**DATASET EXCERPTS:**
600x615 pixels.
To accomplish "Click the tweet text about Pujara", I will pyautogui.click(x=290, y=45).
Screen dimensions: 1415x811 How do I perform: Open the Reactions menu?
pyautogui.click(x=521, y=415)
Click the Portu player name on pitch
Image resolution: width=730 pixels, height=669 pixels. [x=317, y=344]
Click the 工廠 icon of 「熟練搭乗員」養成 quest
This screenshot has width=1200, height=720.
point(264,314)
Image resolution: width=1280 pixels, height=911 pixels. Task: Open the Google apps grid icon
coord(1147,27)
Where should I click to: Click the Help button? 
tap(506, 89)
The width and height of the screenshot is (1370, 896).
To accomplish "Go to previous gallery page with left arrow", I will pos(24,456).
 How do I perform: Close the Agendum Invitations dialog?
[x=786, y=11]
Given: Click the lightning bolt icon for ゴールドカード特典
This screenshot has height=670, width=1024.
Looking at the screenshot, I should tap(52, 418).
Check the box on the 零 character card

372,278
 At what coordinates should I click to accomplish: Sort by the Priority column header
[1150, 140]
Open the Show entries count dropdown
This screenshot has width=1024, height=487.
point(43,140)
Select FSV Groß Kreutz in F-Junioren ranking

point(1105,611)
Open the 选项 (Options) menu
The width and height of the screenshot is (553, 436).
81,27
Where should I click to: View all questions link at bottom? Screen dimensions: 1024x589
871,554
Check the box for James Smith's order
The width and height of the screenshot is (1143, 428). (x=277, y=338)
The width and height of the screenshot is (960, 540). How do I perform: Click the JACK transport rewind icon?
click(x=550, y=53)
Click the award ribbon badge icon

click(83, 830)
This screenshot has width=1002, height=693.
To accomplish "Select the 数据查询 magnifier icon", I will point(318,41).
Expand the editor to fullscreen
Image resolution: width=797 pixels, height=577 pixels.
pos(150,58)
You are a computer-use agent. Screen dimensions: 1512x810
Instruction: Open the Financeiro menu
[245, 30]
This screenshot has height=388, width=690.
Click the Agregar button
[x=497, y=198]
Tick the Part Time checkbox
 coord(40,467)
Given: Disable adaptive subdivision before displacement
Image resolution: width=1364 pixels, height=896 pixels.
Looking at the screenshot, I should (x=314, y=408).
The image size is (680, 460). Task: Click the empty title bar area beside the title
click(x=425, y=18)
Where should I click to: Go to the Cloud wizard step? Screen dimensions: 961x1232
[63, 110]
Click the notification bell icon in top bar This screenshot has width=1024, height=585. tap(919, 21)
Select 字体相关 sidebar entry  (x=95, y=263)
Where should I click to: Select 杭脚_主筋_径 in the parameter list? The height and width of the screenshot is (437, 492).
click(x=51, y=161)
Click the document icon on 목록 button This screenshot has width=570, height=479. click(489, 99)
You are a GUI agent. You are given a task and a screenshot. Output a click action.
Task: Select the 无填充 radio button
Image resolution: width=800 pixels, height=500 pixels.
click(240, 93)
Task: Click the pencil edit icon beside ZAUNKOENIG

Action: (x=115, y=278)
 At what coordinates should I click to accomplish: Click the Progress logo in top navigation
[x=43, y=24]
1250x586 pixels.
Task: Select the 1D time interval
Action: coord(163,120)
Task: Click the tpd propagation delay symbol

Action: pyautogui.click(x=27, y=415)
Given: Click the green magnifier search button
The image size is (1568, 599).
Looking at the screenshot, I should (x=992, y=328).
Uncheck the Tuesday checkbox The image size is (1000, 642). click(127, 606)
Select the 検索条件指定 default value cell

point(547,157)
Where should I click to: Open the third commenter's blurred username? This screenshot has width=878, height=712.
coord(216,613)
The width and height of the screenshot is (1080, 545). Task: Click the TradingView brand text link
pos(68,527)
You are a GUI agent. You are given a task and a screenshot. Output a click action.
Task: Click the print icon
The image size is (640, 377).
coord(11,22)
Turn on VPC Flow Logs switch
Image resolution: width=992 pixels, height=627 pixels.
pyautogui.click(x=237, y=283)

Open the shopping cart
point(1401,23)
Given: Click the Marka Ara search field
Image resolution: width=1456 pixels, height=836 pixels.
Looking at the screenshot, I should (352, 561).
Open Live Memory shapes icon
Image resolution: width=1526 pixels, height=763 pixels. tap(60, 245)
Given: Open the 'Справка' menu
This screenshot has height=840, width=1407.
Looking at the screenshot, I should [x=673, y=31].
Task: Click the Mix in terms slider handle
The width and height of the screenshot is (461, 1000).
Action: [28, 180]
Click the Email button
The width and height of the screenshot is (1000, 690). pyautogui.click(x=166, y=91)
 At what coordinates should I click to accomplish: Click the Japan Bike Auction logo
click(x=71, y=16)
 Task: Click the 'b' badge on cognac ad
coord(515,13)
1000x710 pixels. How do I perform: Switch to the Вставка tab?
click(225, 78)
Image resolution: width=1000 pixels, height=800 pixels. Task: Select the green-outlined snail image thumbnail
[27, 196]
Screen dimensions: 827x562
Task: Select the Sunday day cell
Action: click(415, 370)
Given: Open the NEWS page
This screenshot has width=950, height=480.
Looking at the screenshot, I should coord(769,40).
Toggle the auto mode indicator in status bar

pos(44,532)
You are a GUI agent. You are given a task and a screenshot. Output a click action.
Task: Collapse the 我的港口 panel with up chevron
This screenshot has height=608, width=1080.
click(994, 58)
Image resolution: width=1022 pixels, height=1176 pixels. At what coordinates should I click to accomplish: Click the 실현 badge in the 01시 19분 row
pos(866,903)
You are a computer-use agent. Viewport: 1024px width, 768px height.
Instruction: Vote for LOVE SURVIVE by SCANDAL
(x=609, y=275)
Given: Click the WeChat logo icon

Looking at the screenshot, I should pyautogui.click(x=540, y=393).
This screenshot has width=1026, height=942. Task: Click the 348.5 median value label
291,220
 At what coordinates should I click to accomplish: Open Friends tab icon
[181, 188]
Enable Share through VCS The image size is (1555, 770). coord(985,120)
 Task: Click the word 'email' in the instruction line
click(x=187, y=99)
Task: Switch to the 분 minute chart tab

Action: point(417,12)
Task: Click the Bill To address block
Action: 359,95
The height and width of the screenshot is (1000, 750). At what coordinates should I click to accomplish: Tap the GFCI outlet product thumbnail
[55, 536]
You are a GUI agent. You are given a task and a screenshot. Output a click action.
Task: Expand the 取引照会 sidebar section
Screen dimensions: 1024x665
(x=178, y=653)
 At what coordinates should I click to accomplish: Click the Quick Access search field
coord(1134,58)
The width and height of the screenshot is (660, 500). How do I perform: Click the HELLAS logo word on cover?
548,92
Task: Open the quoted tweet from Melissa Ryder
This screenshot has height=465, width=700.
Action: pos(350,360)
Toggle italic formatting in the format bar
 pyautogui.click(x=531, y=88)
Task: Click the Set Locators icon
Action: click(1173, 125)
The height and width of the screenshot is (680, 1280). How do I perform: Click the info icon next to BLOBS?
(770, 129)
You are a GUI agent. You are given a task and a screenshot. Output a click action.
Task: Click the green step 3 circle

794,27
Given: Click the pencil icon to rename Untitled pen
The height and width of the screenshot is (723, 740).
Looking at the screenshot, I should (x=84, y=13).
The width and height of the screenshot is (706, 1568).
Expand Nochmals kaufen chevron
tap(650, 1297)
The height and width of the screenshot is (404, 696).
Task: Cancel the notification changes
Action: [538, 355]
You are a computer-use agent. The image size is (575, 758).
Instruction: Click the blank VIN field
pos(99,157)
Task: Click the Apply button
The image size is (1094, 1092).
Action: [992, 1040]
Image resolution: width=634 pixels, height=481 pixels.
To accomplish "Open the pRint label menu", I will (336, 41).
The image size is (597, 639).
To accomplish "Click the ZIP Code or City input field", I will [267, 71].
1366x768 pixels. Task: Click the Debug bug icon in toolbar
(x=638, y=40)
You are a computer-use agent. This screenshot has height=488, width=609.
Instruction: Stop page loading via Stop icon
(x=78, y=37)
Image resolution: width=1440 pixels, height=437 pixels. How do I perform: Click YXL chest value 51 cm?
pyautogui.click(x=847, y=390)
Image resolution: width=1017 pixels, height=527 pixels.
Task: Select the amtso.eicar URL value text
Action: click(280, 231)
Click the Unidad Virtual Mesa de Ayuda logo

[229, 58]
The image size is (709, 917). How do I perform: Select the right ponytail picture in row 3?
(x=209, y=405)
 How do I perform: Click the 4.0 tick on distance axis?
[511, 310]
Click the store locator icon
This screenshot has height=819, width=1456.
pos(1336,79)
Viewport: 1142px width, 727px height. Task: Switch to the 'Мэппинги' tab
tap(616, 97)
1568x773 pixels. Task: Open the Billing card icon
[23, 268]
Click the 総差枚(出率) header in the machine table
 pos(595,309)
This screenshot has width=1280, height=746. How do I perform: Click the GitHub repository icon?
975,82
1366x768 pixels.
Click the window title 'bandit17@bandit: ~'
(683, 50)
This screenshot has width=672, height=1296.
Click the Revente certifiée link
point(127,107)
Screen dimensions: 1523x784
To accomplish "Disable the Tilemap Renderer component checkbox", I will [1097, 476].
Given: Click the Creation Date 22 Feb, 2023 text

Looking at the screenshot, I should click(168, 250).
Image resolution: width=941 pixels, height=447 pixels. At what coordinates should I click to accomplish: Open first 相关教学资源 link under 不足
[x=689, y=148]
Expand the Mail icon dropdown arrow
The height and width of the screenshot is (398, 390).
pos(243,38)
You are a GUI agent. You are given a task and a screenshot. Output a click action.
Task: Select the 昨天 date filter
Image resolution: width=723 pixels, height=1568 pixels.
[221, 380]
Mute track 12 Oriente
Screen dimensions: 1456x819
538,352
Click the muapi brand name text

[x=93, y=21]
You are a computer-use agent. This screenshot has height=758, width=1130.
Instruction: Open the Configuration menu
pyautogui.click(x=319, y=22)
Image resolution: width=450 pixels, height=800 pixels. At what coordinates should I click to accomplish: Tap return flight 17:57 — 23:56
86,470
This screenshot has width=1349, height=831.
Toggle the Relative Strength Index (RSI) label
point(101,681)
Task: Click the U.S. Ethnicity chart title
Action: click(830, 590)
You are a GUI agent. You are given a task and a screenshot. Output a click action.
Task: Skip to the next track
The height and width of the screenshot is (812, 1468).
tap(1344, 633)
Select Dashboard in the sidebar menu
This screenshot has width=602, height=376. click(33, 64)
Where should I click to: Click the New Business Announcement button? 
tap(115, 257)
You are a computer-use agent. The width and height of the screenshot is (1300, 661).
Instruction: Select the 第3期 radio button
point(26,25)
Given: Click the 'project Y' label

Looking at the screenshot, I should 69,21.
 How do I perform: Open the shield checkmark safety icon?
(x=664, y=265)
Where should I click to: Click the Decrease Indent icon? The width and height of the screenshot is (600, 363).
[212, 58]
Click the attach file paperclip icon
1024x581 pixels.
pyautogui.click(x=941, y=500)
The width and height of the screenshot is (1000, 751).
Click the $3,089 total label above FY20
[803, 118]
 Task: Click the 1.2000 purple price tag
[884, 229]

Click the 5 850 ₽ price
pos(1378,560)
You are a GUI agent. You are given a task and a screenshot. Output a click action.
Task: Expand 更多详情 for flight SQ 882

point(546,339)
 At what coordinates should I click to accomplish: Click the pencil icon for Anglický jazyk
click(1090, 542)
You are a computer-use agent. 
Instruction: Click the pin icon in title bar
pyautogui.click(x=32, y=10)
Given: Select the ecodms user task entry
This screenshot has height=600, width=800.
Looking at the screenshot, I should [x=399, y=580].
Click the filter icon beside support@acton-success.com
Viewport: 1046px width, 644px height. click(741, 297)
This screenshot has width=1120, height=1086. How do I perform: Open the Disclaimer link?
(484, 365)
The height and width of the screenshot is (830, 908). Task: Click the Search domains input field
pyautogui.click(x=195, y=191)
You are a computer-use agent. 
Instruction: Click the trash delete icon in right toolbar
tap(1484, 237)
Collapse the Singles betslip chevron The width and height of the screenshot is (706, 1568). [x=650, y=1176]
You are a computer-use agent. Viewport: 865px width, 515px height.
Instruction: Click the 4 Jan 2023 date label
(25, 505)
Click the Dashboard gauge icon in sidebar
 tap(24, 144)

**PROBLEM DESCRIPTION:** Above are the entries. Quote exactly the lines from the one bearing "How do I perform: Click the 4.0" through the one bearing "Expand the Mail icon dropdown arrow".

**EXPECTED ANSWER:**
 How do I perform: Click the 4.0 tick on distance axis?
[511, 310]
Click the store locator icon
This screenshot has height=819, width=1456.
pos(1336,79)
Viewport: 1142px width, 727px height. Task: Switch to the 'Мэппинги' tab
tap(616, 97)
1568x773 pixels. Task: Open the Billing card icon
[23, 268]
Click the 総差枚(出率) header in the machine table
 pos(595,309)
This screenshot has width=1280, height=746. How do I perform: Click the GitHub repository icon?
975,82
1366x768 pixels.
Click the window title 'bandit17@bandit: ~'
(683, 50)
This screenshot has width=672, height=1296.
Click the Revente certifiée link
point(127,107)
Screen dimensions: 1523x784
To accomplish "Disable the Tilemap Renderer component checkbox", I will [1097, 476].
Given: Click the Creation Date 22 Feb, 2023 text

Looking at the screenshot, I should click(168, 250).
Image resolution: width=941 pixels, height=447 pixels. At what coordinates should I click to accomplish: Open first 相关教学资源 link under 不足
[x=689, y=148]
Expand the Mail icon dropdown arrow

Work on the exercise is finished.